Others that were not included on the list include; Roko Construction company, Ake-jo General enterprise, JB Traders, Odyek Ejang Company, Dott Services, Gunya company limited, Premier company, MFK company among others.

The process is part of a request by the Ugandan government for parliamentary approval, to clear a debt of 151 billion Shillings owed to Ugandan traders and companies by the South Sudan government. The traders supplied goods and services from 2008 but were never paid following a conflict that started in 2013.  

South Sudan and Uganda then entered into a mutual agreement which could see Uganda clear the debt and treat it as a loan to the government of South Sudan. The money will be paid back within five to 10 years with a six per cent interest rate after the first year.

Now Hassan Ibrahim says that two more companies were added on the list at the last moment, while those that had been approved were omitted. He wants the committee to investigate how he was edged out.

//Cue in; “Or sell some…

Cue out…a valid opportunity”//

John Bosco Byamugisha, whose company Ahomos Investment limited supplied grain worth USD 3 million says that some companies have been paid more than twice by the government while others are not yet paid.
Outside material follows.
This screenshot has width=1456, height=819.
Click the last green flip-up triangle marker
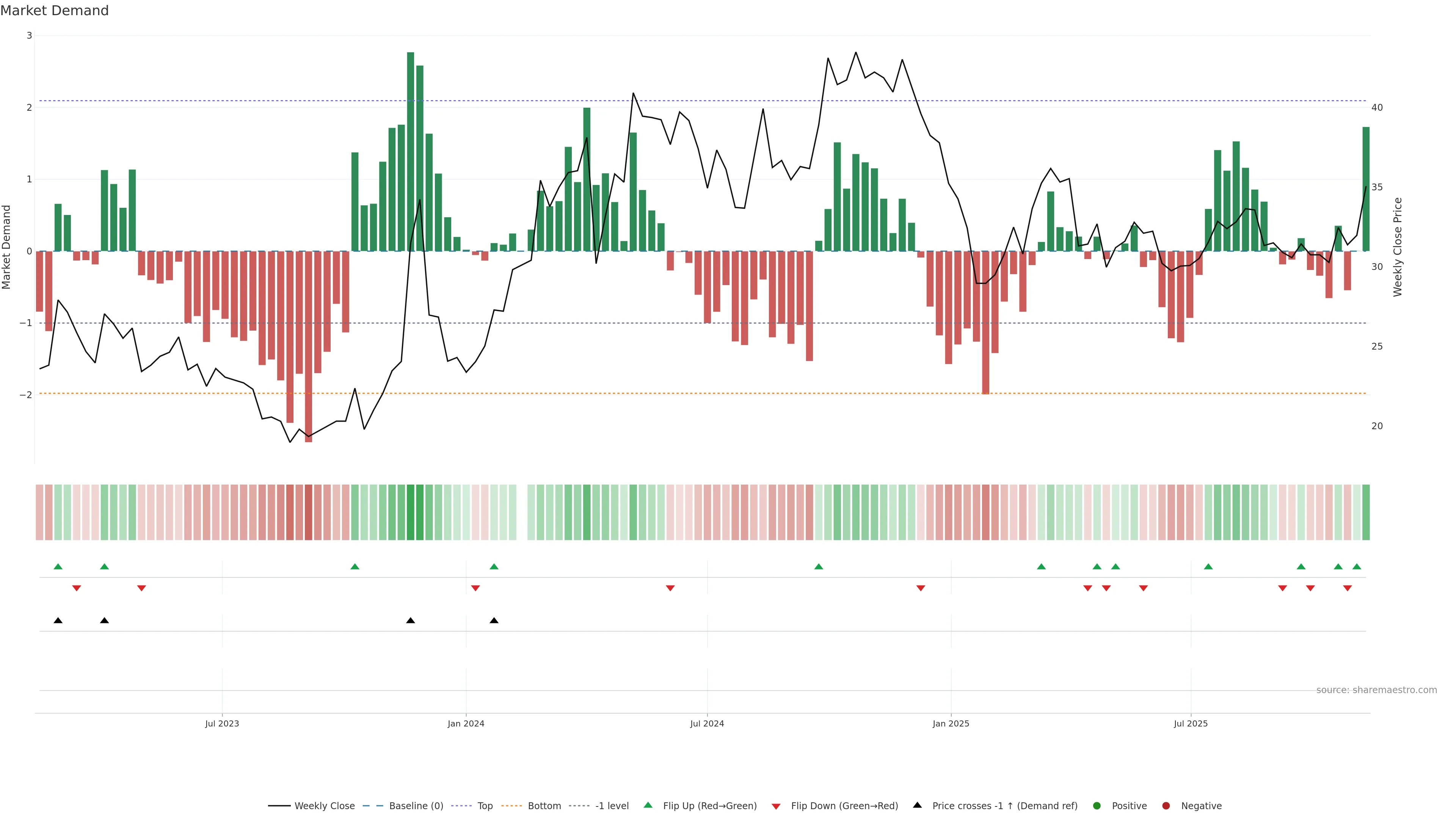coord(1357,566)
He says there should be adequate investigations into the compensation.

//Cue in; “Our Government officials…

Cue out…the poor behind.”//

Another supplier of grain to South Sudan, Kenneth Kamukago says their company has been struggling since they failed to get their payments of about USD 1.7 million.

//Cue in; “Of course as a…

Cue out…have lost properties.”//

The committee chaired by Ann Maria Nankabirwa said they would review the claims and interface with other stakeholders to ascertain what happened.